--- Dataset records ---
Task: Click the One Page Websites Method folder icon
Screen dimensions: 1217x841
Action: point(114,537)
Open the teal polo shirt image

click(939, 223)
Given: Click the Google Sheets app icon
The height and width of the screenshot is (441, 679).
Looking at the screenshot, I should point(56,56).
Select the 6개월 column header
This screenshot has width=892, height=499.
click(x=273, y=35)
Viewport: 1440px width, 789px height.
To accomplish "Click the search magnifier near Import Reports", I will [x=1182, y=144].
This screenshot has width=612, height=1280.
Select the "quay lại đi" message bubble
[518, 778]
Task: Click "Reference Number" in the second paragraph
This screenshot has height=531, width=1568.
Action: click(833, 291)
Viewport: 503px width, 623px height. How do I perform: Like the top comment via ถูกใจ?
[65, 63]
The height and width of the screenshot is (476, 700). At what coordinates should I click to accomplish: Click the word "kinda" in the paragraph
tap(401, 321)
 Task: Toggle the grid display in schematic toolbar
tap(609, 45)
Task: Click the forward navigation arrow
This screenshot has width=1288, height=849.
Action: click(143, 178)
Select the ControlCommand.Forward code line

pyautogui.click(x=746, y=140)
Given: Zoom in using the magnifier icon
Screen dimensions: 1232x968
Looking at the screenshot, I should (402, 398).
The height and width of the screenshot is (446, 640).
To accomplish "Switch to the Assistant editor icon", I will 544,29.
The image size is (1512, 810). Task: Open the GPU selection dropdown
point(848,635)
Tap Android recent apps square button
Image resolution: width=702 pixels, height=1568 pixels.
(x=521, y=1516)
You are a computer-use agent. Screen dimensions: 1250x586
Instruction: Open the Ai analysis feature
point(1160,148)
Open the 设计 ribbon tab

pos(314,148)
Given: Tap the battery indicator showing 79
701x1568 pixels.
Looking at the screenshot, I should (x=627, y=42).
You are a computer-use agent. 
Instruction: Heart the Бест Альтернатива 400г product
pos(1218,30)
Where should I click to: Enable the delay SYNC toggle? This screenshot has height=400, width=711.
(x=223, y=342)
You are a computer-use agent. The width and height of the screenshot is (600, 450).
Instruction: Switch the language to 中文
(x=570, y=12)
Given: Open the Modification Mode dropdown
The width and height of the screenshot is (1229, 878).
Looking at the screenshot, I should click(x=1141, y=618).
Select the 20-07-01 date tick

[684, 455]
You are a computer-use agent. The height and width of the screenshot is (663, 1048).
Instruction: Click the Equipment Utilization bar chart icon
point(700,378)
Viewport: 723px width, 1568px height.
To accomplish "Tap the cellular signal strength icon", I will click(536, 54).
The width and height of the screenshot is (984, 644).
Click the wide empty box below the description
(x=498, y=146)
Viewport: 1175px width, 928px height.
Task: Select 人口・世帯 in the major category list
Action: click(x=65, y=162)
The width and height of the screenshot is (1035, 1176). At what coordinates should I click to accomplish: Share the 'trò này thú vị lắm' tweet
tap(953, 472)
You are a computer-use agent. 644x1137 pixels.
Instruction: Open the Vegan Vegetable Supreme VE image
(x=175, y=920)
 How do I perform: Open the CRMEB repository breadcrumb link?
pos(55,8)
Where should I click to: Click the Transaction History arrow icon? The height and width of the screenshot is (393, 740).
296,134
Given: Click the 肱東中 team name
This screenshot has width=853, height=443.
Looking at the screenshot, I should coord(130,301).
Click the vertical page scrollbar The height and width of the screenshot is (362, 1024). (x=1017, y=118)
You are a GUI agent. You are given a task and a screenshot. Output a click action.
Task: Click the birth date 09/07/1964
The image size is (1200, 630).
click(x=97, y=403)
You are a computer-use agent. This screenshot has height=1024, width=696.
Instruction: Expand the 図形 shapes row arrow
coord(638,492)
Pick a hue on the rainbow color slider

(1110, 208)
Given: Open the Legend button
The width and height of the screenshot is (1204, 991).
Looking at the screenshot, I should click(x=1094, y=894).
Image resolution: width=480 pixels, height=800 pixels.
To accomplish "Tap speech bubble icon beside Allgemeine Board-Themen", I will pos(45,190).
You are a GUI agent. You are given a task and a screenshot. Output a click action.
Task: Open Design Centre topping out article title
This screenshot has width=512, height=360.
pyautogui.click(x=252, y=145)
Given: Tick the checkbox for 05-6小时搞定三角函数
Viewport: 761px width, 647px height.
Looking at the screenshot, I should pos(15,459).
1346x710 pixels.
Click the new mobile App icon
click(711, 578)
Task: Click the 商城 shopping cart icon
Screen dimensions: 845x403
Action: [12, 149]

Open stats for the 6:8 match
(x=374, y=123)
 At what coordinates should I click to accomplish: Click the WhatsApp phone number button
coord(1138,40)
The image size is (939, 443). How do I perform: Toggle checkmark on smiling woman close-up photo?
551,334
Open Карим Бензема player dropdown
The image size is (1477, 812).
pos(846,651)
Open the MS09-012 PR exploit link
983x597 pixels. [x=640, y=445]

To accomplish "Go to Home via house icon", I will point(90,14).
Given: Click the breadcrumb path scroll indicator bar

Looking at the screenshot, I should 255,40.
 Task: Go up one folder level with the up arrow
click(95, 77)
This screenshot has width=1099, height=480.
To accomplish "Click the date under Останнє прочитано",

--- Task requirements ---
Repeat the material above precisely.

--- Solution ---
Task: Click the One Page Websites Method folder icon
Screen dimensions: 1217x841
Action: point(114,537)
Open the teal polo shirt image

click(939, 223)
Given: Click the Google Sheets app icon
The height and width of the screenshot is (441, 679).
Looking at the screenshot, I should point(56,56).
Select the 6개월 column header
This screenshot has width=892, height=499.
click(x=273, y=35)
Viewport: 1440px width, 789px height.
To accomplish "Click the search magnifier near Import Reports", I will [x=1182, y=144].
This screenshot has width=612, height=1280.
Select the "quay lại đi" message bubble
[518, 778]
Task: Click "Reference Number" in the second paragraph
This screenshot has height=531, width=1568.
Action: click(833, 291)
Viewport: 503px width, 623px height. How do I perform: Like the top comment via ถูกใจ?
[65, 63]
The height and width of the screenshot is (476, 700). At what coordinates should I click to accomplish: Click the word "kinda" in the paragraph
tap(401, 321)
 Task: Toggle the grid display in schematic toolbar
tap(609, 45)
Task: Click the forward navigation arrow
This screenshot has width=1288, height=849.
Action: click(143, 178)
Select the ControlCommand.Forward code line

pyautogui.click(x=746, y=140)
Given: Zoom in using the magnifier icon
Screen dimensions: 1232x968
Looking at the screenshot, I should (402, 398).
The height and width of the screenshot is (446, 640).
To accomplish "Switch to the Assistant editor icon", I will 544,29.
The image size is (1512, 810). Task: Open the GPU selection dropdown
point(848,635)
Tap Android recent apps square button
Image resolution: width=702 pixels, height=1568 pixels.
(x=521, y=1516)
You are a computer-use agent. Screen dimensions: 1250x586
Instruction: Open the Ai analysis feature
point(1160,148)
Open the 设计 ribbon tab

pos(314,148)
Given: Tap the battery indicator showing 79
701x1568 pixels.
Looking at the screenshot, I should (x=627, y=42).
You are a computer-use agent. 
Instruction: Heart the Бест Альтернатива 400г product
pos(1218,30)
Where should I click to: Enable the delay SYNC toggle? This screenshot has height=400, width=711.
(x=223, y=342)
You are a computer-use agent. The width and height of the screenshot is (600, 450).
Instruction: Switch the language to 中文
(x=570, y=12)
Given: Open the Modification Mode dropdown
The width and height of the screenshot is (1229, 878).
Looking at the screenshot, I should click(x=1141, y=618).
Select the 20-07-01 date tick

[684, 455]
You are a computer-use agent. The height and width of the screenshot is (663, 1048).
Instruction: Click the Equipment Utilization bar chart icon
point(700,378)
Viewport: 723px width, 1568px height.
To accomplish "Tap the cellular signal strength icon", I will click(536, 54).
The width and height of the screenshot is (984, 644).
Click the wide empty box below the description
(x=498, y=146)
Viewport: 1175px width, 928px height.
Task: Select 人口・世帯 in the major category list
Action: click(x=65, y=162)
The width and height of the screenshot is (1035, 1176). At what coordinates should I click to accomplish: Share the 'trò này thú vị lắm' tweet
tap(953, 472)
You are a computer-use agent. 644x1137 pixels.
Instruction: Open the Vegan Vegetable Supreme VE image
(x=175, y=920)
 How do I perform: Open the CRMEB repository breadcrumb link?
pos(55,8)
Where should I click to: Click the Transaction History arrow icon? The height and width of the screenshot is (393, 740).
296,134
Given: Click the 肱東中 team name
This screenshot has width=853, height=443.
Looking at the screenshot, I should coord(130,301).
Click the vertical page scrollbar The height and width of the screenshot is (362, 1024). (x=1017, y=118)
You are a GUI agent. You are given a task and a screenshot. Output a click action.
Task: Click the birth date 09/07/1964
The image size is (1200, 630).
click(x=97, y=403)
You are a computer-use agent. This screenshot has height=1024, width=696.
Instruction: Expand the 図形 shapes row arrow
coord(638,492)
Pick a hue on the rainbow color slider

(1110, 208)
Given: Open the Legend button
The width and height of the screenshot is (1204, 991).
Looking at the screenshot, I should click(x=1094, y=894).
Image resolution: width=480 pixels, height=800 pixels.
To accomplish "Tap speech bubble icon beside Allgemeine Board-Themen", I will pos(45,190).
You are a GUI agent. You are given a task and a screenshot. Output a click action.
Task: Open Design Centre topping out article title
This screenshot has width=512, height=360.
pyautogui.click(x=252, y=145)
Given: Tick the checkbox for 05-6小时搞定三角函数
Viewport: 761px width, 647px height.
Looking at the screenshot, I should pos(15,459).
1346x710 pixels.
Click the new mobile App icon
click(711, 578)
Task: Click the 商城 shopping cart icon
Screen dimensions: 845x403
Action: [12, 149]

Open stats for the 6:8 match
(x=374, y=123)
 At what coordinates should I click to accomplish: Click the WhatsApp phone number button
coord(1138,40)
The image size is (939, 443). How do I perform: Toggle checkmark on smiling woman close-up photo?
551,334
Open Карим Бензема player dropdown
The image size is (1477, 812).
pos(846,651)
Open the MS09-012 PR exploit link
983x597 pixels. [x=640, y=445]

To accomplish "Go to Home via house icon", I will point(90,14).
Given: Click the breadcrumb path scroll indicator bar

Looking at the screenshot, I should 255,40.
 Task: Go up one folder level with the up arrow
click(95, 77)
This screenshot has width=1099, height=480.
To accomplish "Click the date under Останнє прочитано",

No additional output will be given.